**Exercise:**
Look through the material below and copy exactly the lines from the line with "Expand the 权限管理" to the line with "Task: Click the overlapping", those two lines included.

**Material to process:**
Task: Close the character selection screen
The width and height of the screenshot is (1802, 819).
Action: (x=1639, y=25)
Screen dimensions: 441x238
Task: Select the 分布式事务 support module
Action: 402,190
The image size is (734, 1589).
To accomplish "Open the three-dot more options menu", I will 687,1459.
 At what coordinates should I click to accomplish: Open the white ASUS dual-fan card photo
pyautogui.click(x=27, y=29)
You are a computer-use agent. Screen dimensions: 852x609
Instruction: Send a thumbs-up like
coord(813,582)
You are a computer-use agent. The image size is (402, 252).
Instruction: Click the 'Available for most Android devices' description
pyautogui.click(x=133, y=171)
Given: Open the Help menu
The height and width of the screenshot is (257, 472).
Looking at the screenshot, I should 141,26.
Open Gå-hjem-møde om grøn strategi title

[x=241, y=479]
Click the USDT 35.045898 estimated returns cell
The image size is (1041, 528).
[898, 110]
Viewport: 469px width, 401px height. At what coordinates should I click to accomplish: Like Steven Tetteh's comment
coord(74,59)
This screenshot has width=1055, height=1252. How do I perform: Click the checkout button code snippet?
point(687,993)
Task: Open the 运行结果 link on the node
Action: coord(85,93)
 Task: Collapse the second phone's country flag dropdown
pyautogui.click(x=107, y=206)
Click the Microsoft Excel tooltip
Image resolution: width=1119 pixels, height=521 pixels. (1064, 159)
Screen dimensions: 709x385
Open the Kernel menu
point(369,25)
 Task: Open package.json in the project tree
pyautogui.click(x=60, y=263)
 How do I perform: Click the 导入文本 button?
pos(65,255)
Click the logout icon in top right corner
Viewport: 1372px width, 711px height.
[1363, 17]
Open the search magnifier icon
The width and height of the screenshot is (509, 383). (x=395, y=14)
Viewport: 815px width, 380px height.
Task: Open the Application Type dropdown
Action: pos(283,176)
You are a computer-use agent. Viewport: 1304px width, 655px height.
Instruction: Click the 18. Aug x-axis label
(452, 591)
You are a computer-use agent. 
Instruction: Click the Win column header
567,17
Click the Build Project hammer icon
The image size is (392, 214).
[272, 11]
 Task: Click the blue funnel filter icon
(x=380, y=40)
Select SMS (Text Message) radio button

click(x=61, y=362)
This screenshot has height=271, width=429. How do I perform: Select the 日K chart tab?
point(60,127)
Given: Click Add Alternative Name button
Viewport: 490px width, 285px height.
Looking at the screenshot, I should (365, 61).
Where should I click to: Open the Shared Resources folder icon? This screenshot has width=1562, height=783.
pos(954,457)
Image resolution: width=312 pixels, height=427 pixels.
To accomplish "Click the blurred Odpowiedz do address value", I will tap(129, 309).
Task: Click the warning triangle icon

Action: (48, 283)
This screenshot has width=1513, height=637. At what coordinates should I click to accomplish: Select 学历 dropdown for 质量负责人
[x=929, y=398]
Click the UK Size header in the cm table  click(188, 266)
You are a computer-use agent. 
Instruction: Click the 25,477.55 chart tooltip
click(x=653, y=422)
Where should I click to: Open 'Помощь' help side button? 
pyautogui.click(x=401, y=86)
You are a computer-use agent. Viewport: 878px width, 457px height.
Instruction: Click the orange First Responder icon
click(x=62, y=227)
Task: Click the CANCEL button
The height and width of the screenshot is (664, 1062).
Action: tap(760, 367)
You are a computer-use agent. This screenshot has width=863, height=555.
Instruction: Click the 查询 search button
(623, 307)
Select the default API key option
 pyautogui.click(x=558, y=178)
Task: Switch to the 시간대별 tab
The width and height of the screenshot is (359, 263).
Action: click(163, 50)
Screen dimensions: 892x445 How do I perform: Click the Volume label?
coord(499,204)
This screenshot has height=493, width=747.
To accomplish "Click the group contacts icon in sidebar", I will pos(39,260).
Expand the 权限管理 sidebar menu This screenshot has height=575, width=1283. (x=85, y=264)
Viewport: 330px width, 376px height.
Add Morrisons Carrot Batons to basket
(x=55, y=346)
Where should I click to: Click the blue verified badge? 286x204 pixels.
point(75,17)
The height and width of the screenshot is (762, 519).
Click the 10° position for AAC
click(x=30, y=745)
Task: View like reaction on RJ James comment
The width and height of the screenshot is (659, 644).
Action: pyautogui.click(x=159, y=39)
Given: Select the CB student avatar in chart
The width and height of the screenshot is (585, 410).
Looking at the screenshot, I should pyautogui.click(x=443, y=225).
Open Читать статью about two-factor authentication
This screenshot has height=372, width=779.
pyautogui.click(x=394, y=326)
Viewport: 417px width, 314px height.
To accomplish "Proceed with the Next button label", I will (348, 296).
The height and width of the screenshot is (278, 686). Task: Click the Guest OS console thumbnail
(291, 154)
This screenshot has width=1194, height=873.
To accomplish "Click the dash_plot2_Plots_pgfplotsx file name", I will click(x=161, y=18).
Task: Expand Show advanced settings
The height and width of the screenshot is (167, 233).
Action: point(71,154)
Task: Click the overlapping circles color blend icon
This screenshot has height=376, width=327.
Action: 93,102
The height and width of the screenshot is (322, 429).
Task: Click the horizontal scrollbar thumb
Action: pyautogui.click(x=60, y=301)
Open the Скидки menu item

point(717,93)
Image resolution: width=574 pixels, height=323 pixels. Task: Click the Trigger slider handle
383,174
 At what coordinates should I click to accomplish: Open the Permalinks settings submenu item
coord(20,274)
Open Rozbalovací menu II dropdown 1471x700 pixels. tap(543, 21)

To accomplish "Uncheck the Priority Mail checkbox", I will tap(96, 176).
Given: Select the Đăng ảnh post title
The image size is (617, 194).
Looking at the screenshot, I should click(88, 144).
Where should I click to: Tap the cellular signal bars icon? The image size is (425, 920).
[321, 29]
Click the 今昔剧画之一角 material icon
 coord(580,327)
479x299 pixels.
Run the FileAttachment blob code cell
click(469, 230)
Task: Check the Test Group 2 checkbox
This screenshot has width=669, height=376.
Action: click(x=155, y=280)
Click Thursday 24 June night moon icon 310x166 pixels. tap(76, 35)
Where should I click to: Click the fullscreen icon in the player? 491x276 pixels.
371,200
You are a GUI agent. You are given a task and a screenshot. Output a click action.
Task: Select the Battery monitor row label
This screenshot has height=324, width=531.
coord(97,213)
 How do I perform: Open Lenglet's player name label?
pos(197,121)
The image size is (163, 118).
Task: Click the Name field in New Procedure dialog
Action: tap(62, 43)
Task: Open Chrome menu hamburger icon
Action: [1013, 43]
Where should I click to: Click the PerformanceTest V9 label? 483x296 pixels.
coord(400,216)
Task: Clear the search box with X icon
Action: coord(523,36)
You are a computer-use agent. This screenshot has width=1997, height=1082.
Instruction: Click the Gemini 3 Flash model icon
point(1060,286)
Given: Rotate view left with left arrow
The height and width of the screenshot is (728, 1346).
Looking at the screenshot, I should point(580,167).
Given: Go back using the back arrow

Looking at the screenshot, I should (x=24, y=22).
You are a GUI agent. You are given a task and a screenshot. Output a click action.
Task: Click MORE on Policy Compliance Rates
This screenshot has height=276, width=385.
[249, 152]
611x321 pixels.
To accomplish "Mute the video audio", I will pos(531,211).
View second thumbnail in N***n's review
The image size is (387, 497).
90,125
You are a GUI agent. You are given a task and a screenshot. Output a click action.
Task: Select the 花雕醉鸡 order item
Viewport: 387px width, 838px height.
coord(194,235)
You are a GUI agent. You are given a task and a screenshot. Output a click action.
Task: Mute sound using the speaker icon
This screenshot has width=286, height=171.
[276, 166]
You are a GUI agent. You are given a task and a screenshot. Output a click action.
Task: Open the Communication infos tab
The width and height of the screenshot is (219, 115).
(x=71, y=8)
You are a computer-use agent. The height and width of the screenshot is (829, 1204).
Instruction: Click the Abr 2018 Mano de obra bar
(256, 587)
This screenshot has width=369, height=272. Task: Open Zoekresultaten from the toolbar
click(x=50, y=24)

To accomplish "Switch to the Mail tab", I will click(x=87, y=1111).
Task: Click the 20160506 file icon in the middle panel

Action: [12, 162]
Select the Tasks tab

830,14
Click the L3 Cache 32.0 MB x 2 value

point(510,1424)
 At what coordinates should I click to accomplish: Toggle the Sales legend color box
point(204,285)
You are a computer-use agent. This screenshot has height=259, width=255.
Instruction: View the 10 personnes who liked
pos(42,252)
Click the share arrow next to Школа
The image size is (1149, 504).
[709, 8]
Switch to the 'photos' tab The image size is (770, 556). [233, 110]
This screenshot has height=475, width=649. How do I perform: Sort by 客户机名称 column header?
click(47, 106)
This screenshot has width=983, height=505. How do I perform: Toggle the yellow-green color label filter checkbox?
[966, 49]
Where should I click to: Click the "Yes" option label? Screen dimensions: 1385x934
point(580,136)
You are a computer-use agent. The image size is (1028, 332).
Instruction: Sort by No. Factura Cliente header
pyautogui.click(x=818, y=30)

**Result of the task:**
Expand the 权限管理 sidebar menu This screenshot has height=575, width=1283. (x=85, y=264)
Viewport: 330px width, 376px height.
Add Morrisons Carrot Batons to basket
(x=55, y=346)
Where should I click to: Click the blue verified badge? 286x204 pixels.
point(75,17)
The height and width of the screenshot is (762, 519).
Click the 10° position for AAC
click(x=30, y=745)
Task: View like reaction on RJ James comment
The width and height of the screenshot is (659, 644).
Action: pyautogui.click(x=159, y=39)
Given: Select the CB student avatar in chart
The width and height of the screenshot is (585, 410).
Looking at the screenshot, I should pyautogui.click(x=443, y=225).
Open Читать статью about two-factor authentication
This screenshot has height=372, width=779.
pyautogui.click(x=394, y=326)
Viewport: 417px width, 314px height.
To accomplish "Proceed with the Next button label", I will (348, 296).
The height and width of the screenshot is (278, 686). Task: Click the Guest OS console thumbnail
(291, 154)
This screenshot has width=1194, height=873.
To accomplish "Click the dash_plot2_Plots_pgfplotsx file name", I will click(x=161, y=18).
Task: Expand Show advanced settings
The height and width of the screenshot is (167, 233).
Action: point(71,154)
Task: Click the overlapping circles color blend icon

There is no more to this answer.